Der Sohn des Alchemisten
sowieso nicht mehr zu denken – und eigentlich war sie sehr froh darüber.
»Kennt ihr noch ein anderes Wirtshaus, das
Zum goldenen Ochsen
heißt? Ich nicht! In Ponferrada hab ich ihn gesehen. Gleich bei der Brücke. Er ist aber heute früh im Morgengrauen losgezogen, längst vor mir. Er ist mit seinen Maultieren sicher schon in der nächsten Herberge. Oder noch weiter!«
»Und wir Trottel sind über den Fluss geschwommen! Sonst hätten wir ihn an der Brücke treffen können! Ich wollte ja von Anfang an nicht schwimmen! So ein Pech!« Jakob war den Tränen nahe.
»Oh, verstehe, mein Junge, verstehe!« Der Mönch machte ein betrübtes Gesicht. »Ihr habt euch sozusagen um eine Nasenlänge oder Haaresbreite verpasst. Aber, aber! Keine Tränen! Nicht aufgeben! Ihr zwei seid doch jung und kräftig – lauft los, macht, dass ihr zur nächsten Herberge kommt. Vielleicht ist er ja dort abgestiegen. Und wenn nicht, dann entkommt ihr wenigstens dem Unwetter, das sich dort hinten zusammenbraut.« Bruder Johannes versetzte Jakob einen Klaps. »Nur Mut, nur Mut! Das kann doch kein Zufall sein, dass wir hier zusammengeführt wurden und ich euch diesen Tipp geben konnte! Das ist doch ein Wink des Himmels! Was wartet ihr noch!«
Wie zur Bestätigung schnaubte Josephine kräftig und stupste Marie an.

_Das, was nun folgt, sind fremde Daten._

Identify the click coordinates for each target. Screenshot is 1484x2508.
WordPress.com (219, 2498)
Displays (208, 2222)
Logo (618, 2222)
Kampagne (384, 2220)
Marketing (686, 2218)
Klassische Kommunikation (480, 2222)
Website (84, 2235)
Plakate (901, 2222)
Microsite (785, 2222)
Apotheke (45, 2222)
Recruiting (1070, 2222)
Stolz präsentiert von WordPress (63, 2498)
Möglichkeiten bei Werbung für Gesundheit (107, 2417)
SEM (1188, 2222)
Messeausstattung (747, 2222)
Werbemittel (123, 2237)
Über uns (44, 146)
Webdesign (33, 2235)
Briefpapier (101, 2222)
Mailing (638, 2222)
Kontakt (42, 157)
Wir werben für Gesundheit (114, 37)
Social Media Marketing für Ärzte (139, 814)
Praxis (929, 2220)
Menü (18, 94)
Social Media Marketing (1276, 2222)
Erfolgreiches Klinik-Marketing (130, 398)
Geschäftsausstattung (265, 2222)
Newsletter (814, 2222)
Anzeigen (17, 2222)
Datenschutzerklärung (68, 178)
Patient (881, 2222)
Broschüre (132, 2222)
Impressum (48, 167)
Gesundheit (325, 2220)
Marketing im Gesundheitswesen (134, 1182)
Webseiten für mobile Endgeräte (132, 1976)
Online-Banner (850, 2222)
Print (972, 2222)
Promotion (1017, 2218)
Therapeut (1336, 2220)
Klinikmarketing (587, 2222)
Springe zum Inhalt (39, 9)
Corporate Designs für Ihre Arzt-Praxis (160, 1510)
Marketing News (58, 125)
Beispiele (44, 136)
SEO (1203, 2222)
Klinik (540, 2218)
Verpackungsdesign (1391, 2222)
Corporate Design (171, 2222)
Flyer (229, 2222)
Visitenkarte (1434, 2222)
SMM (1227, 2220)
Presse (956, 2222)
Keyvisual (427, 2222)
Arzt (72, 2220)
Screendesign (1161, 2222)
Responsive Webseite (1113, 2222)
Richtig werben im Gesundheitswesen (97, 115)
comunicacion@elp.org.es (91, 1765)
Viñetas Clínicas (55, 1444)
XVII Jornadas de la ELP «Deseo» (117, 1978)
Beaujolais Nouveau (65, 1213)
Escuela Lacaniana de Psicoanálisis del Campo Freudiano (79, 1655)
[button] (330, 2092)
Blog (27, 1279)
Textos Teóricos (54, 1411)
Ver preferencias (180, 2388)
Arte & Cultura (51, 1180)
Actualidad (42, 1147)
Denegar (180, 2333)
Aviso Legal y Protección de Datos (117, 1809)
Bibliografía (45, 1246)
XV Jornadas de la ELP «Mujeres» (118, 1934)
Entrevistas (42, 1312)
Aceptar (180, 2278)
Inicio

»Du hast recht, Bruder Johannes!«, rief Marie. »Du bist unser himmlischer Wegweiser!«
Jakob packte Maries Hand und zog sie hoch. »Worauf warten wir! Wir haben schon viel zu lange hier gesessen! Sicher ist mein Vater dort! Komm, Marie!«
Und mit großen Schritten sprang er voran, den Berg hinauf.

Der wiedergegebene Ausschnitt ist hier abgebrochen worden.